# SELECTED EXTRACT:
--------------------

Panto! is a 2012 one-off Christmas special, made by Baby Cow Productions and broadcast by ITV on Thursday 27 December 2012.
The special centres on Lewis Loud, a local Morecambe disk jockey in his stage debut of Dick Whittington 
at the Grand Theatre, Lancaster as Jack the Lad.

Plot 
Lewis Loud (John Bishop) is doing his early morning radio show at Morecambe FM  with his less than impressed producer Deborah (Lisa Jackson) at his side. 

After the show, Lewis heads to rehearsals for his first ever pantomime Dick Whittington where a romance between him and Dick, Tamsin (Sheridan Smith)  has been blossoming. Tamsin is also known as 'Mad Mindy, The Axe Murderer' from the nation's favourite soap. A full dress-rehearsal has been called for the show   by Producer Di (Samantha Spiro) as tensions begin to build. Di's nervous daughter Chantelle (Ami Metcalf) stars as the obvious miscast love interest of Dick while Director Francis (Mark Benton) tries hard to pull the show together while Di keeps interfering with his decisions. Johnny Darby (Michael Cochrane) a famous Channel 5 star goes into drag while accident prone Chesney Hawkes tries to make the show. While all this is happening, Lewis' son Paul (played by Bishop's real-life son Daniel) is dropped off with him while Lewis' ex-wife Gina (Kaye Wragg) and her new boyfriend Tony (Trevor Dwyer-Lynch) go on an exotic holiday that they won by creating a jingle for a toilet company.

--------------------

# DATA ENTRIES:
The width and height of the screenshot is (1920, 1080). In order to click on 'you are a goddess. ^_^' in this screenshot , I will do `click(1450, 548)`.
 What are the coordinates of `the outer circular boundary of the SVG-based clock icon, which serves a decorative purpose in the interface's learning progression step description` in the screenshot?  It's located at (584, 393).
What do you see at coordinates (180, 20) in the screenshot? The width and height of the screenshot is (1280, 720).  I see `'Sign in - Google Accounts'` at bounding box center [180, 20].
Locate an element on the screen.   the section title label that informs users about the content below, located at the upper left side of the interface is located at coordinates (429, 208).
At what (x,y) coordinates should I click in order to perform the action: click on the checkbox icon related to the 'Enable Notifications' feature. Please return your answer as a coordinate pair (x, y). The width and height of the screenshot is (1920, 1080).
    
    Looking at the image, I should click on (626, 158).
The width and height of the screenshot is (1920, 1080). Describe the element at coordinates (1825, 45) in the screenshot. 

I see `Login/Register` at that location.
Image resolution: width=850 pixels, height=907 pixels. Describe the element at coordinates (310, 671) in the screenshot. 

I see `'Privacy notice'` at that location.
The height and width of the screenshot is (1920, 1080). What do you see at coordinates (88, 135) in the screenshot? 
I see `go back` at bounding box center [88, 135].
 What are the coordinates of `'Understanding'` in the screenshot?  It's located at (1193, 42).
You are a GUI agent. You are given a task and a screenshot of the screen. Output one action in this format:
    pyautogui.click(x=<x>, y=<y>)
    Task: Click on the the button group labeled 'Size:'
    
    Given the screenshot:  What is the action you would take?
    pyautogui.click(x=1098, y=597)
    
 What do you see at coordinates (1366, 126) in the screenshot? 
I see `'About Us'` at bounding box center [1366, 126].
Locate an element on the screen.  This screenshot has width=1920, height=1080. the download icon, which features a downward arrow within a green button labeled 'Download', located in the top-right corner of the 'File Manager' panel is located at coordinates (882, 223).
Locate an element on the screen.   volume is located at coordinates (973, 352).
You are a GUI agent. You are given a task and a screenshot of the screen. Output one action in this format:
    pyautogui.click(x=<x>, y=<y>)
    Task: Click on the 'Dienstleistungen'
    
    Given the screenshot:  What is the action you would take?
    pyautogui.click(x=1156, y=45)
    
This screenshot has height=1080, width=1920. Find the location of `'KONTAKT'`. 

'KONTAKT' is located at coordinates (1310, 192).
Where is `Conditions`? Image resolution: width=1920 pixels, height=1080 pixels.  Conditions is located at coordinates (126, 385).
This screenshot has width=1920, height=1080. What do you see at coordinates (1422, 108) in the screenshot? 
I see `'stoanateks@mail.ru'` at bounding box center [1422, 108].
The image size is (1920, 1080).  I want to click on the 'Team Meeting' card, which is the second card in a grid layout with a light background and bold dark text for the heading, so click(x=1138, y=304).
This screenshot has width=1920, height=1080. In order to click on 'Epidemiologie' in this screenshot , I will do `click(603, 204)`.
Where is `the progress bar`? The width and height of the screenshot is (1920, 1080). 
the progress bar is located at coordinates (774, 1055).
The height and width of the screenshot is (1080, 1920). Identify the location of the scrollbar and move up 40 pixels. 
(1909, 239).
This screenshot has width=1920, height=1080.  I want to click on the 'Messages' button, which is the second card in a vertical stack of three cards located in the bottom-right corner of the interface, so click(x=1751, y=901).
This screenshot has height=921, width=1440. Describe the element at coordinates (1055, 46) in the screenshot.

--------------------

# PROBLEMS AND TASKS:
a) Answer these questions using the text about Panto!:
(i) Which network broadcast the special?
(ii) Who plays Lewis Loud's producer Deborah?
(iii) How did Gina and Tony win their exotic holiday?
b) Reproduce the part of the text about Panto! starting with "Panto! is a" and going on through "Jack the Lad.".
The records are separate from the text about the Christmas special Panto!.

# SOLUTIONS FOR EACH TASK:
a)
(i) ITV
(ii) Lisa Jackson
(iii) By creating a jingle for a toilet company

b)
Panto! is a 2012 one-off Christmas special, made by Baby Cow Productions and broadcast by ITV on Thursday 27 December 2012.
The special centres on Lewis Loud, a local Morecambe disk jockey in his stage debut of Dick Whittington 
at the Grand Theatre, Lancaster as Jack the Lad.